Summary

The OCR (Optical Character Recognition) feature in KnowledgeFlow enables the platform to extract and make searchable any text found within images or scanned documents, such as PDFs containing scanned pages, handwritten notes, or diagrams with labels. This means users can upload documents that do not have selectable text, and the system will process the images to extract the text automatically. The feature can be toggled on or off, allowing users to choose between fast uploads (without full OCR) and comprehensive analysis (with OCR enabled) depending on their needs.
Use Case
Scenario:
A legal team receives a scanned contract as a PDF. Normally, searching for specific clauses or terms would require manual review. With KnowledgeFlow’s OCR feature enabled, the team uploads the scanned PDF, and the platform extracts all text from the images, making the document fully searchable.
Key Benefits:
- Enables search and question-answering on scanned or image-based documents
- Saves time compared to manual review
- Increases transparency and auditability (all extracted text is accessible)
- Supports compliance by ensuring all document content is discoverable
Walkthrough
- Upload the Document
- Click the upload button and select your scanned PDF or image-based document.
- Enable OCR Mode
- In Settings, locate the “Deep Dive OCR” toggle.
- Turn ON for comprehensive text extraction from images (recommended for scanned documents).
- Leave OFF for faster uploads (recommended for text-based documents).
- Search and Query
- Once OCR completes, all extracted text is searchable.
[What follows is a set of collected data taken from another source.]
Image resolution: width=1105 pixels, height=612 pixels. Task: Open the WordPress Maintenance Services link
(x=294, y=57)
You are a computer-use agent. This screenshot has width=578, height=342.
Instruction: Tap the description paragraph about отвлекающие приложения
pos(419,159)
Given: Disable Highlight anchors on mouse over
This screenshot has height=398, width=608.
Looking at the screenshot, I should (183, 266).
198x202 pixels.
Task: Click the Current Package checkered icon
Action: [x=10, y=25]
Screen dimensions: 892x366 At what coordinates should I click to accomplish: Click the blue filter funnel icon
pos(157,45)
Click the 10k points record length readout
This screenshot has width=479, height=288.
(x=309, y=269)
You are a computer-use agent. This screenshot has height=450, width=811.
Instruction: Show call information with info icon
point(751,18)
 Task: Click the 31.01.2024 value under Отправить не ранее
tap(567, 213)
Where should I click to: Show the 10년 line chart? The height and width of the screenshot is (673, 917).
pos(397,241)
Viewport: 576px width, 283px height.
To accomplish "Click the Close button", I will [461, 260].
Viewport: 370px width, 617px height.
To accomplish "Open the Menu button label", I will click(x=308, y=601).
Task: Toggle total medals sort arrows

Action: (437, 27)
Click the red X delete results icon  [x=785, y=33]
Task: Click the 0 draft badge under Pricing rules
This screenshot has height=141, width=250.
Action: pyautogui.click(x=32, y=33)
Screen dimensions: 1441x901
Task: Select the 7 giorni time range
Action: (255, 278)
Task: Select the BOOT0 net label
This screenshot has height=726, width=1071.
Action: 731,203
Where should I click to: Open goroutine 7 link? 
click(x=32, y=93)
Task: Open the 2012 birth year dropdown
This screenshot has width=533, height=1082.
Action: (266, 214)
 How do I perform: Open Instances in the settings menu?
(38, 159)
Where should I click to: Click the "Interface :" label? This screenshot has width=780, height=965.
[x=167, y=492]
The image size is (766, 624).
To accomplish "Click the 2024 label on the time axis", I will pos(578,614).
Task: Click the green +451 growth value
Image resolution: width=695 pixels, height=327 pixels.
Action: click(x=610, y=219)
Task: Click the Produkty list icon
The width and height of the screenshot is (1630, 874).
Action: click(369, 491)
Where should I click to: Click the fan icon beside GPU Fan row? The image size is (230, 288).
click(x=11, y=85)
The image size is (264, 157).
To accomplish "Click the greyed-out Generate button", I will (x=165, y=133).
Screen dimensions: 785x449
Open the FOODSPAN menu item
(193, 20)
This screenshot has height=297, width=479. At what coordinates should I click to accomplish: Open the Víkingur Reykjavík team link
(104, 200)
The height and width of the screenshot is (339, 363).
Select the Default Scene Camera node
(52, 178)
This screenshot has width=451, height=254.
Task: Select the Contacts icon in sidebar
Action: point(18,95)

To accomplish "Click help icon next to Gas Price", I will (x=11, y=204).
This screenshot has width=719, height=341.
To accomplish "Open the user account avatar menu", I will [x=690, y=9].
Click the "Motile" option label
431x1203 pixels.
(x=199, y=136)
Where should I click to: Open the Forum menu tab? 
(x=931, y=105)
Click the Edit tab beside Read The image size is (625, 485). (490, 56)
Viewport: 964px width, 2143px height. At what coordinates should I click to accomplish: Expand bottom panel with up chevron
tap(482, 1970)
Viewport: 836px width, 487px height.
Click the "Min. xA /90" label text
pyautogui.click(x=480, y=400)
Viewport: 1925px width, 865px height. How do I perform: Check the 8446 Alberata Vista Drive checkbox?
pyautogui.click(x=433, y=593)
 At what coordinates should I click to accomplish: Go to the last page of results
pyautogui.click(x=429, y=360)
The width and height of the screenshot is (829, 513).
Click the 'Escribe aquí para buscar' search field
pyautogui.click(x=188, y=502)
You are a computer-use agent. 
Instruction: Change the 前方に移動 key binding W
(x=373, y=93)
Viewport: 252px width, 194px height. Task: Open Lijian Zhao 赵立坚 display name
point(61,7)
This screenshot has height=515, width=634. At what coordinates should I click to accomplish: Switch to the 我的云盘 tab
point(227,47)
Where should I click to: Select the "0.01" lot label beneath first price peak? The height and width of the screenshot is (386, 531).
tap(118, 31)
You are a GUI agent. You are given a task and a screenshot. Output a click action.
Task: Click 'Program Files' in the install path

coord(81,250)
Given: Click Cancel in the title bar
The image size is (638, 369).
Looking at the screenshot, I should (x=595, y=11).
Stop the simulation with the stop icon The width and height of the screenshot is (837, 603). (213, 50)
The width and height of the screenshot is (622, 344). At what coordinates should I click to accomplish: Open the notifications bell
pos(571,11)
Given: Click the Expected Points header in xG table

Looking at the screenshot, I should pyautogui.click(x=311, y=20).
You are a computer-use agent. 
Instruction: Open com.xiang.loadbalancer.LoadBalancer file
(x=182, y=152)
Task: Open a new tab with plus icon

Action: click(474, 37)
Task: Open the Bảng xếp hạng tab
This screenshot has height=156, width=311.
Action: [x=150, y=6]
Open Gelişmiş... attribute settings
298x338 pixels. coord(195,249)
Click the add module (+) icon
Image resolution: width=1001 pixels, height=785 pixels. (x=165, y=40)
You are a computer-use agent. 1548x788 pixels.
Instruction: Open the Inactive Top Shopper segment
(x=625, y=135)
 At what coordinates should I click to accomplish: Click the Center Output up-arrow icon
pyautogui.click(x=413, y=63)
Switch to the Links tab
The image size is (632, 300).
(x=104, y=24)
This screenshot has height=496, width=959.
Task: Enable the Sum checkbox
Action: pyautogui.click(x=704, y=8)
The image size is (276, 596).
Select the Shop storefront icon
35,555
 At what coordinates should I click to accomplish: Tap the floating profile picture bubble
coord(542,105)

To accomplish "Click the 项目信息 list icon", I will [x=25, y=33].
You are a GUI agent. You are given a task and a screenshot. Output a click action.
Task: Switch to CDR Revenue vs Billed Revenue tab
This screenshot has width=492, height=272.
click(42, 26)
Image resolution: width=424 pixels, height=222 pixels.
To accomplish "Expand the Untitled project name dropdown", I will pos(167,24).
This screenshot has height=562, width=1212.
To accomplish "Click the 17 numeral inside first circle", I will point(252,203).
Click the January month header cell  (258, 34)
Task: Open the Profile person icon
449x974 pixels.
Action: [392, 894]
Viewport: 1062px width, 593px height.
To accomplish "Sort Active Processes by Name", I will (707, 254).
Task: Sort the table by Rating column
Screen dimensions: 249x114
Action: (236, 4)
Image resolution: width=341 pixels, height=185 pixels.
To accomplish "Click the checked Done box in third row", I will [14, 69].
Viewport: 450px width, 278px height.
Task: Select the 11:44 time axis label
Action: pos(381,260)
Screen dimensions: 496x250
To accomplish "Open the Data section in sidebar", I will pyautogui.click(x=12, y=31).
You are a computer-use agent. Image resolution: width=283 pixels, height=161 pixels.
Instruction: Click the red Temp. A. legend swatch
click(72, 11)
- Ask questions or search for terms—answers will reference the OCR-extracted content.
Note
OCR processing can take longer for large or heavily scanned documents (up to 20–30 minutes for very large files). For quick reviews, use the fast mode; for critical accuracy, enable Deep Dive OCR. This feature is especially valuable for legal, medical, and compliance teams working with scanned or image-based records.